– Что ж я? Что ж я, гадина? – чуть ли не с плачем вырвал он себя из помрачения. – Что ж я, сучье вымя?!

Четыре шага до капитана неверные пружинные ноги несли Петра Ивановича медленно, словно он шёл под водой. И даже дыхания не хватало, пока он не схватился за ограду и не вдохнул глубоко до полной растяжки лёгких.

– Ах ты! Ах ты! – бил себя укоризной Жаров. Он обнял капитана подмышки, потянул вверх, чтобы снять с пики, но сил не хватило. Тогда он упёрся подбородком в его плечо, надавил своей грудью ему на грудь, повис на нём, силясь порвать зацепившийся воротник.

– Погоди, капитан… Родной ты мой капитан! Потерпи, потерпи… Сейча-ас!

Не выдержал тяжести двух тел шов, треснул, мелькнул перед глазами Жарова клин разрыва, хлестнул по щеке конец оторванного воротника, и они, как уставшие борцы, лицом друг к другу свалились у ограды.

– Сейчас, сейчас… – шептал Пётр Иванович, торопя себя, – сейчас…

Он встал на колени, поднял за плечи капитана, прислонил к оградке. Его пугали редкие, дёрганные вздохи-захлёбы старика, он боялся не успеть. И не было у него теперь другого желания, кроме одного – спасти человека…

…Лез на остановках в зарешечённую четырьмя толстыми прутьями отдушину паутинный покой бабьего лета. На крутых поворотах коротких перегонов залетал тёплый, но свежий ветерок, разбавлял тошнотную вонь потных, грязных тел. Жаров сидел в углу вагона на тощей кучке соломы, смешанной с сухим конским навозом. Две недели в госпитале сверкнули короткой радугой в разрыве туч, и только стиранный желтоватый бинт на руке напоминал ему об этих днях. Уткнувшись носом в повязку, он вдыхал резкий аптечный запах и, как от нашатыря, выплывал из тёмного омута оцепенелости.

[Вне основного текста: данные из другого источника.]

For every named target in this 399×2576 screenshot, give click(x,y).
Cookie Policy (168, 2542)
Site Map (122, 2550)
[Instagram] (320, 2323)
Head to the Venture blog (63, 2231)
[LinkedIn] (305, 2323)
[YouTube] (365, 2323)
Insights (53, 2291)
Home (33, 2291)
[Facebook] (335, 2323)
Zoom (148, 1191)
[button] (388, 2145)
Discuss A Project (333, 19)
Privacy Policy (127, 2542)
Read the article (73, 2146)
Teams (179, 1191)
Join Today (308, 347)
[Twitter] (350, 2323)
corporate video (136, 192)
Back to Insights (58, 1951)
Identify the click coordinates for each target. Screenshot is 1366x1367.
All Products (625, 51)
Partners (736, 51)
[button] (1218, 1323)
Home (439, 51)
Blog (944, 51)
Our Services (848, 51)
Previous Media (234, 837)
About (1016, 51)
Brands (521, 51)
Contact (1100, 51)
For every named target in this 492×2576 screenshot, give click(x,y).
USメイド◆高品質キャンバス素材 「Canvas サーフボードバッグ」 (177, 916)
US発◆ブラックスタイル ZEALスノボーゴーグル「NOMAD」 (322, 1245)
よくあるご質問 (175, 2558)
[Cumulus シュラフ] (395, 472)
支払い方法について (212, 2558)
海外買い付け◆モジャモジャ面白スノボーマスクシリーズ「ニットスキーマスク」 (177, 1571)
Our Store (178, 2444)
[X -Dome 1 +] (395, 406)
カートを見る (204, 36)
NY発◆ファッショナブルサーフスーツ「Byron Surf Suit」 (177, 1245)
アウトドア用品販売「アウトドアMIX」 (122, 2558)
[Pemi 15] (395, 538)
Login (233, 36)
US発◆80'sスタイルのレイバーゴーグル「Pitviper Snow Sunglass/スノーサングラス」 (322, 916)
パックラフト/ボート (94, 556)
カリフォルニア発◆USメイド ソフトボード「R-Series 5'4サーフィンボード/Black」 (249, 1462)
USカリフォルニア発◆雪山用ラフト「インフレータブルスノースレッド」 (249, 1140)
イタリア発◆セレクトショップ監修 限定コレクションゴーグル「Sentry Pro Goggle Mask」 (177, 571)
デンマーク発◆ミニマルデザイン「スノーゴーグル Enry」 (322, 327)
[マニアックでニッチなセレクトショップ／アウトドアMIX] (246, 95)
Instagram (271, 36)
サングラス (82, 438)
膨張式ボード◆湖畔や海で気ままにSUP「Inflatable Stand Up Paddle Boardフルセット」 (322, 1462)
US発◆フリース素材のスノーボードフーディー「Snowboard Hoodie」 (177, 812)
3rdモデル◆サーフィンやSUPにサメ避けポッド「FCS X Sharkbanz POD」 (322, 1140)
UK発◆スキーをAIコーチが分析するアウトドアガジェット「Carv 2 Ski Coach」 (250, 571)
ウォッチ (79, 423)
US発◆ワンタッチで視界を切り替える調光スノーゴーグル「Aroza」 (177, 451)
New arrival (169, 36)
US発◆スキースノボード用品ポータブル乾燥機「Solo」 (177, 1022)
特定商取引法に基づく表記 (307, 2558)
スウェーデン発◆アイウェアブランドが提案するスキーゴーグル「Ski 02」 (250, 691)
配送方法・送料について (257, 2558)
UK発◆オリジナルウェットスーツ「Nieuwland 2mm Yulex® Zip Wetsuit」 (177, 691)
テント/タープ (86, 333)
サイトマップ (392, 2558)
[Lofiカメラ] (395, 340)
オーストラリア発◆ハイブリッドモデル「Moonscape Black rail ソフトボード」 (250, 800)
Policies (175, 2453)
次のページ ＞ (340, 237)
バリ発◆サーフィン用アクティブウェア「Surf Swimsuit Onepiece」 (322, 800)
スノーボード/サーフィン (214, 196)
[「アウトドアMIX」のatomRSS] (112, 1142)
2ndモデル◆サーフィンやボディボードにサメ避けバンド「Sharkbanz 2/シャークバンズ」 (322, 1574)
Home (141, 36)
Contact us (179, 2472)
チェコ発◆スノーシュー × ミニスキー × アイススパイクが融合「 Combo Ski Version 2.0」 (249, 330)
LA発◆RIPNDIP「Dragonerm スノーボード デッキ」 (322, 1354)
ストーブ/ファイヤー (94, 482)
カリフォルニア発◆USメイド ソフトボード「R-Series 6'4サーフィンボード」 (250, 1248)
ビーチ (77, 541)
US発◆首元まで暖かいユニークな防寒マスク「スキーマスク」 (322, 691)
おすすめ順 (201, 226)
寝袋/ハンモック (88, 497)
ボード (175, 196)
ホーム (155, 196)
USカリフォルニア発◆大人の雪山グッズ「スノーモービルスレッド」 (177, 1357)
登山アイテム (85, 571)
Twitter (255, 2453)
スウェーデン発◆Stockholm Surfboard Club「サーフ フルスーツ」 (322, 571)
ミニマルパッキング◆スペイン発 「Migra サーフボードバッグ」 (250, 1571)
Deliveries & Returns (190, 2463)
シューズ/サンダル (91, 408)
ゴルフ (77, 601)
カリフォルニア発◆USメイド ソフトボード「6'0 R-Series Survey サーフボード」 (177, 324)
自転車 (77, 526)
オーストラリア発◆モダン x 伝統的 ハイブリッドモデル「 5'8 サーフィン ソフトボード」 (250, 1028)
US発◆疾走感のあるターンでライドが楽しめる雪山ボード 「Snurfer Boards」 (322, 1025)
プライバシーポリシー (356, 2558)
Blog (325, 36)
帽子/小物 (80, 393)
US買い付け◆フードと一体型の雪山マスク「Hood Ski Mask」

Обласканный и успокоенный обхождением в госпитале, он жил в тихой радости, как внове ощущая жизнь, страшась и удивляясь каждому её дню. Несколько раз в крепком сне видел себя на берегу речки, видел рядом с собой усталого капитана, говорил ему что-то, успокаивал, поглаживая по плечу, и они улыбались друг другу. И опять он летал, только уже парой с капитаном, взяв его за руку и показывая вниз на круглый изгиб реки, на дом у берега, где жил до войны. Они смеялись свободно и весело, видя на яру прыщавого доброго лейтенанта, который задрав голову, непонимающе смотрел на них из-под козырька. Кричали ему вниз, звали с собой, а он вдруг, как ребёнок, начинал плакать, отворачивался обиженный, сжимал голову руками, словно не хотел, или был не в силах познать какую-то тайну. Днём в лёгкой после обеденной дрёме Пётр вспоминал этот сон, вспоминал довоенную жизнь, клуб, где был заведующим, холостяцкие гулянки, которых сейчас было не жаль, а наоборот, стыдно. Он не знал, как пойдёт его жизнь дальше, но первое, что наметил после госпиталя – жениться.

В пять утра его разбудили, не грубо, но жёстко взяли под локти и увели из госпиталя. До темноты, стоя на одном месте, Пётр выглядывал из-за оцепления, ловил выход капитана из дверей полутороэтажного кирпичного дома. Дождался его, поднял руки напомнить о себе, стал даже что-то кричать, но капитан, не глядя в их сторону, ушёл в темноту. Невыносимо тяжёлый груз непонимания и обиды свалил Петра в пыль к ногам солдата. Он проехал щекой по солидольной смазке голенища, и, как отчаявшийся голодный пёс, с надрывным воем вцепился своими цинговыми зубами в сплющенную складку кирзового сапога. Солдат мягко отпихнул его, и он зарыдал, задыхаясь и кашляя от втягивающейся в рот, в нос цементно-земляной пыли…

…Пётр Иванович торопился расстегнуть плащ, освободить грудь капитана, распахнуть её для свежего воздуха, но никак не мог справиться с пуговицами. Врезавшиеся в перемычки петли не выпускали их. Тогда он, помогая дрожащим рукам зубами, оборвал их одну за одной и раздёрнул в стороны борта. Он пожалел сейчас, что уже с месяц не носит с собой нитроглицерин.